Do you feel exhausted at times during the day but struggle to get to sleep when bedtime comes around? Maybe you have no issue drifting off to sleep but find that you are wide awake only a few hours later.
Lack of sleep is not only frustrating but can lead to a lack of concentration and mood swings, which can affect things at work and at home.
If counting sheep isn’t quite cutting it, it’s perhaps time to try some alternative methods in a bid to get your sleeping pattern back on track. Here are 3 tips to help you get a better night’s sleep.
Minimize the use of electronics
If you enjoy catching up on the latest activities of your favorite vlogger or watching the latest episode of a gripping new TV drama before going to sleep, it’s time to stop. Whilst going to bed with your tablet or iPad or switching on the TV might be something you look forward to, the stimulation to your brain will make it harder for you to get to sleep. You may think that it relaxes you and makes you feel sleepy, but it can have the opposite effect.
Instead, consider reading a book or listening to an ASMR podcast. It won’t take long to get into a new routine, and you may find that you get to sleep quicker and stay asleep for longer.
Give CBD oil a try
CBD is one of many cannabinoids found in various parts of a hemp plant. It is commonly known to provide many benefits for a variety of different ailments – one of which is sleep. We all have a complex cell system within our bodies called an endocannabinoid system. This system regulates various things including, (amongst others) memory, appetite, and, you guessed it – sleep. CBD acts as a natural boost to this cell system, thus promoting a better quality of sleep. CBD can be taken by adding a few drops to the tongue, or if you prefer something in more solid form, CBD capsules and gummies are also widely available.

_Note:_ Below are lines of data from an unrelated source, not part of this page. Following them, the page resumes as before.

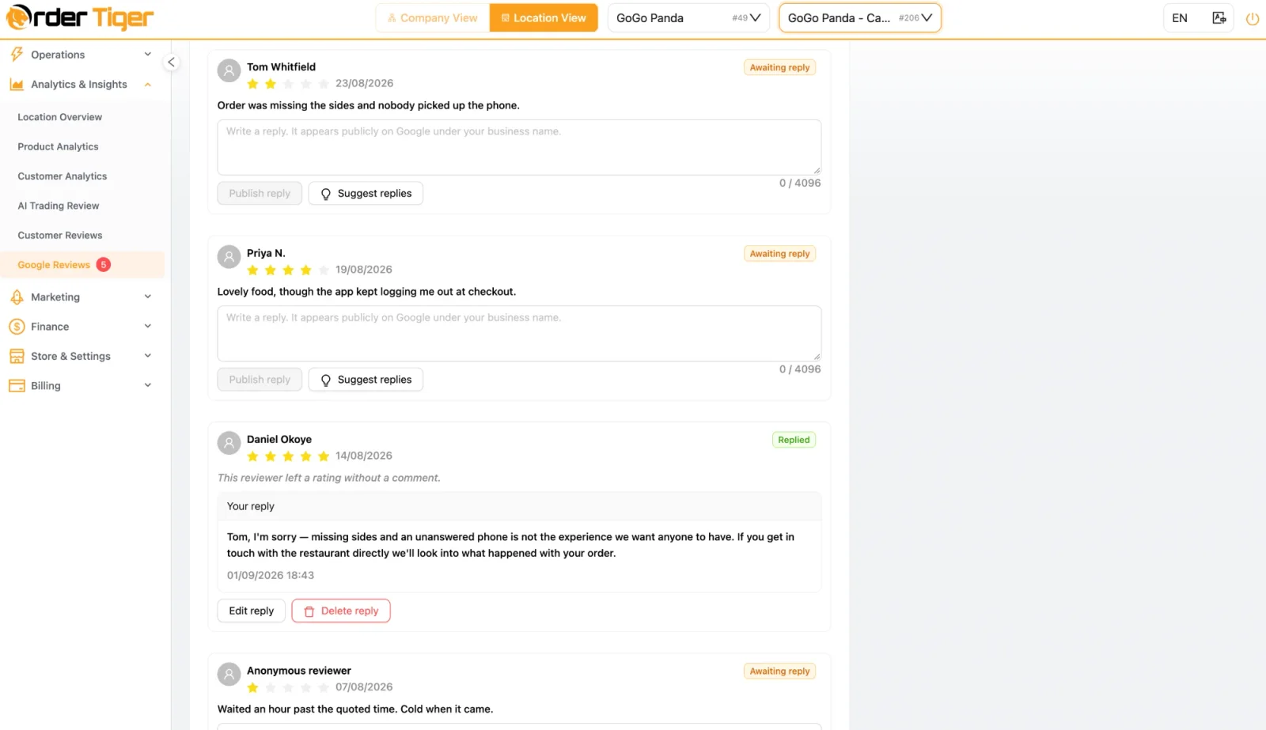Click the Billing card icon

17,386
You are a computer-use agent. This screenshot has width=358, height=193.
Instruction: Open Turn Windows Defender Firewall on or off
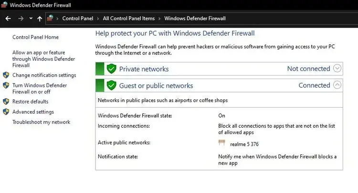[x=40, y=89]
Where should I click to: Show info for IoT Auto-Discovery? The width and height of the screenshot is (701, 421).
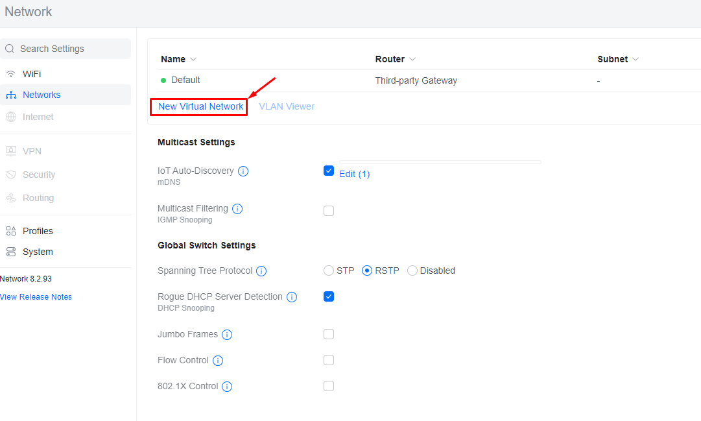(x=243, y=171)
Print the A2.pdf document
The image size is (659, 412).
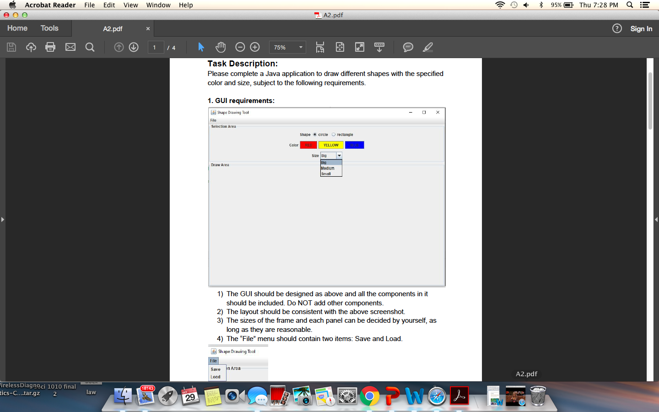(50, 47)
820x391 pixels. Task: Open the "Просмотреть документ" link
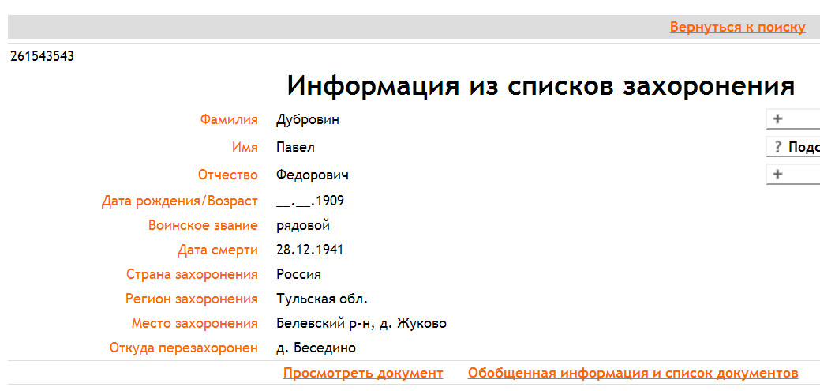point(363,373)

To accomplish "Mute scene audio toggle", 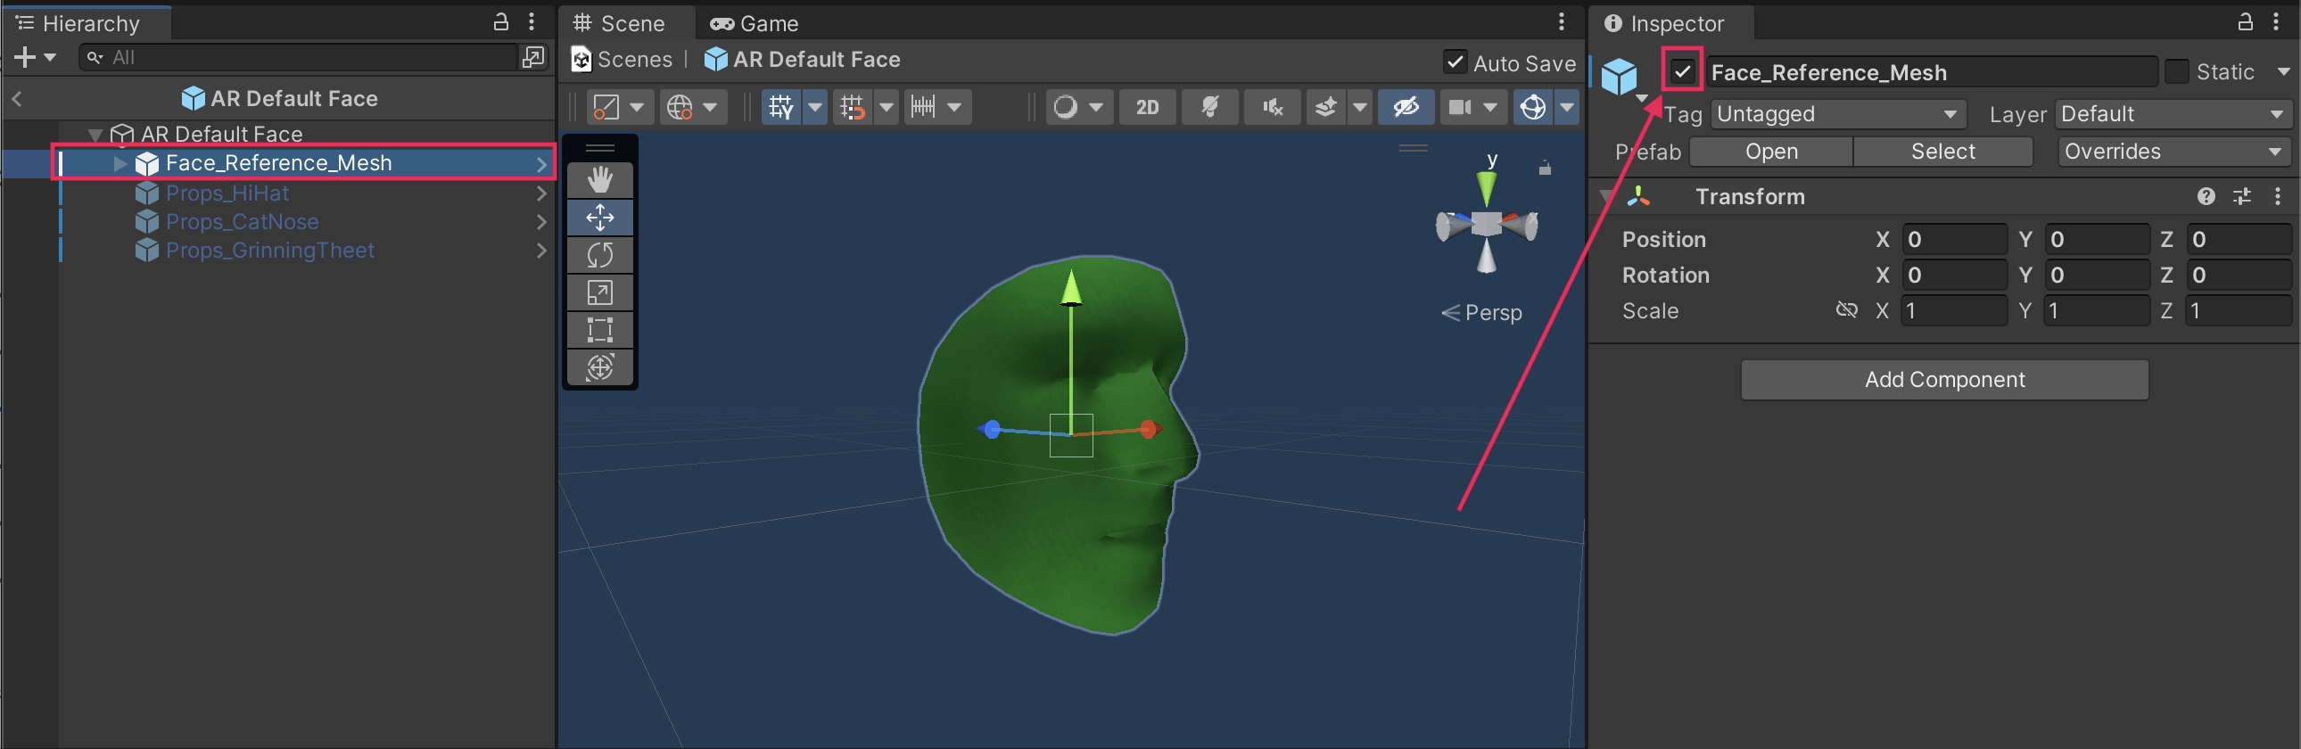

Keep food and drink to a minimum
Broken sleep can be caused by eating and drinking fairly late in the evening. Although you might get to sleep without any issues, you may find that you are waking regularly during the night. This can be caused by undigested food lying on your stomach or the need to urinate. Minimizing your food and liquid intake should aid a continuous night’s sleep and help you feel refreshed the next day. Coffee in particular should be avoided as, due to its high caffeine content, it acts as a stimulant and is a well-known cause of broken sleep patterns. If you are thirsty and need to have a drink, try sipping on water instead. Granted, it’s not the most exciting of beverages, but if it helps you get a good night’s sleep it will be well worth the sacrifice.